Day 25 – Villafranca del Bierzo to Santa Mario do Poio

I’ve travelled 37.5km today and find myself on the top of a hill, in the middle of nowhere, somewhere in Galicia. On one side of the road, there the municipal albergue. On the other, the private albergue and my berth for the night. Nothing else.

As we crossed into Galicia, we were regaled with a spray-pained coat of arms, which nonetheless looked quite regal and self-important. The Camino way-markers have changed and now give distances to Santiago in kilometres to three decimal places. Yup. Three. I have the proof. The iPhone doesn’t lie.

Why on earth do that? Who gives a shit and without a footnote to the methodology and source, how can I be sure the data is accurate in the first place? Trust the Government? Nope. Trust a regional government? Nope. These are the things that go through my head. Sorry.

It’s energizing to get back into the mountains and to have the sweeping views of multiple valleys intersecting like disorganized, inverted triangles with wobbly tops. We’re at 1,335m ASL, having started at about 550m. This is as high as it gets for this area. Plenty high when you’re walking it and the path is not continually up: it’s up-down-DOWN-down-UP-up-down-UP. You get the picture. The last leg to the albergue was only about 1km, but had multiple switchbacks with a continually steep-ascent. When you can see your destination, switchbacks are thoroughly demoralizing and energy-sapping.

The day started with much lower aspirations and a 25-28km target to O’Cebreiro or Laguna de Castillo, a couple of clicks before. I cleared the first 10.2km in remarkable time, about 90 minutes. I felt good, weather was decent, there was asphalt underfoot, and off I went with Mr Petzl and no tunes, just nature and what seems like a gradually increasing cadence.

I clocked Lithuanian John/Rasputin puffing on a roll-up in Trabadelo, and stopped to exchange morning pleasantries and stories. Esther, a delightfully-sweet German hairdresser who has become their de facto travel partner got a text from a girlfriend further along, that the faux Pilgrims were of such volume that there was very little accommodation in the towns up to Sarria, and they had actually opened the stadium to take the overflow so pilgrims could sleep there. Ohhhh, shitsville.

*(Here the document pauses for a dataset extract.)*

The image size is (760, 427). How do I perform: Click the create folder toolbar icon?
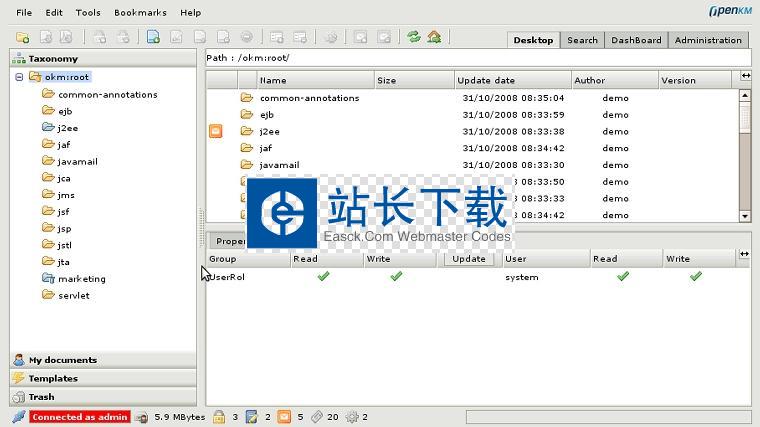coord(22,37)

I temporarily berthed in Ambasmetas, 5km up the road, (note to self: stay here next time) and did some quick planning. I suspected that the volumes were also a function of pilgrims doing the last 100km over five days and wanting to be in Santiago on a Saturday and/or Sunday, so I decided to tailor my journey to NOT be there at a weekend and to be walking on to Finisterre. That meant shrinking another three days into two: today and tomorrow. I pre-booked my berths as a precaution. Whether my logic is correct or not, I don’t know, but I feel better about it as a plan, as it stands up to common-sense scrutiny as well as the developing fact-pattern.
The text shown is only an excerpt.